What the Best Places in America Have in Common

And what they reveal about alleviating poverty across the country
By Kathryn J. Edin, H. Luke Shaefer, and Timothy J. Nelson for The Atlantic (This article is adapted from the authors’ forthcoming book.)
When president Lyndon B. Johnson declared an “unconditional war on poverty” in 1964, the nation didn’t have any method of counting the poor, or even a firm notion of how poverty should be defined. His administration scrambled to come up with a measure to chart progress. The gauge, it was later decided, would be the minimum income needed for a family of three or more to put food on the table multiplied by three (at the time, food constituted a third of the typical family budget).

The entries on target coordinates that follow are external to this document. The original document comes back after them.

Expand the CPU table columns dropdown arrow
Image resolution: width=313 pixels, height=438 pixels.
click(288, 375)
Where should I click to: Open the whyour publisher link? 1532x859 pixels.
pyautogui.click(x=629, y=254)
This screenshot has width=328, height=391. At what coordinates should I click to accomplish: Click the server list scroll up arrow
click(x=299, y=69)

Income is one vital indicator of well-being, but it is not the only one: Things like health outcomes and social mobility matter too. That’s why we should shift our focus from poverty to disadvantage. Disadvantage is a more useful term than poverty because we aren’t just talking about income—we’re trying to capture the complexity of a person’s life chances being hindered by multiple circumstances. Disadvantage is more accurate because it implies an injustice. People are being held back—unfairly.

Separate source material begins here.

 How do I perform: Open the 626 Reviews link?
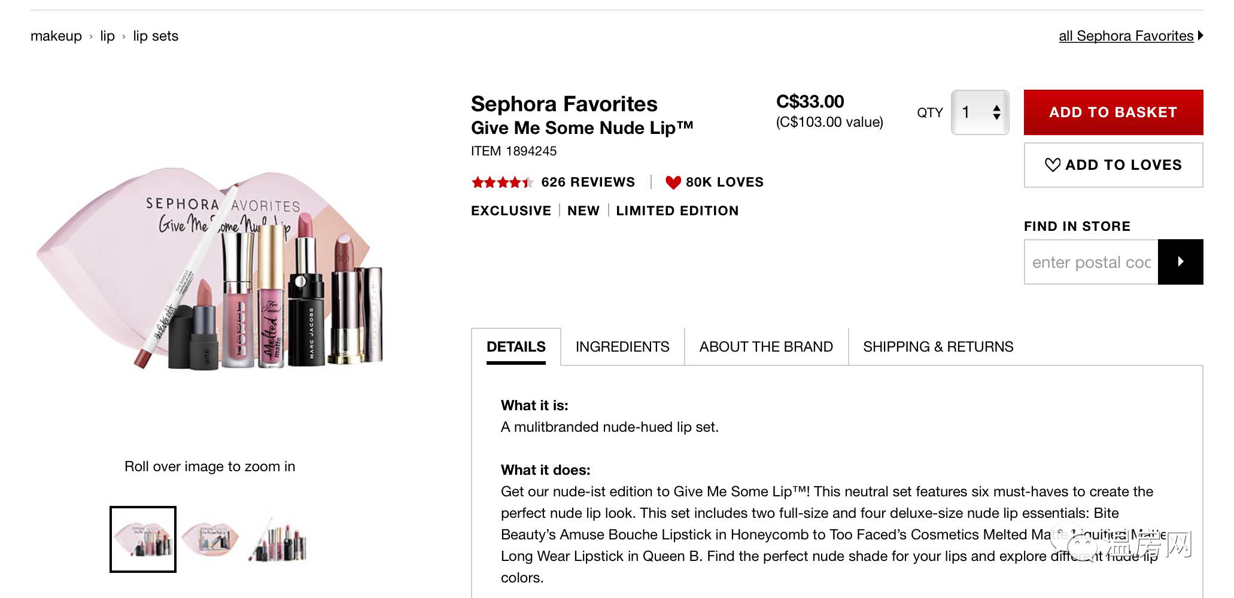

Disadvantage cannot be understood at the individual or family level alone. Thanks to social-science research, we now know that children’s life chances are profoundly affected by their context—not only income and family circumstances but also their community—more so than by their genetic profile or the medical care they receive.
With this in mind, we created what we call the Index of Deep Disadvantage, which reflects two traditional measures of income (the poverty rate and the “deep poverty rate,” meaning those with incomes below half the poverty line), two markers of health (birth weight and life expectancy), and the rate of social mobility for children who grow up in low-income families. We used this index to rank the roughly 3,100 counties in the United States along with the 500 most populous cities.
Immediately, the rankings revealed a stark geographical pattern. The first surprise—especially for professors who have spent our careers studying urban poverty—was that the most disadvantaged places on our index were primarily rural. But they didn’t fit the stereotypical image of rural America. Though some of these were majority white, most were majority Black or Hispanic. We could see, too, that many places with large Native American populations ranked among the most disadvantaged in the nation. Considerable poverty exists in Chicago, Los Angeles, and New York. But in our apples-to-apples comparison, none of those cities ranked among even the 600 most disadvantaged places in the nation. The only cities on that list were a relatively small number of industrial municipalities such as Cleveland, Detroit, and Rochester.
Some might say we should have taken into account the high cost of living in many cities, but this is more complicated than it appears. Although people pay more for housing in some places, they also benefit from good health-care systems, a more generous safety net, public transportation, and higher-quality schools. Those living in the 200 most disadvantaged places on our index were just as likely to have major difficulties paying for housing as those in America’s 500 largest cities.
The places that our index identified as the 200 most disadvantaged are concentrated in three regions—Appalachia, South Texas, and the southern Cotton Belt. (Not one county in the West, apart from those with disproportionately large Native American communities, showed up on the list.) These places share a history of intensive resource extraction and human exploitation not seen to the same degree elsewhere in the United States. In each place, this economic pattern emerged (or, in the case of the Cotton Belt, fully flourished) in the late 19th or early 20th century. In each place, one industry came to dominate the economy, a pattern that held, broadly, until the 1960s, when King Cotton, King Tobacco, King Coal, and South Texas agriculture, would bow to the twin forces of automation and global competition.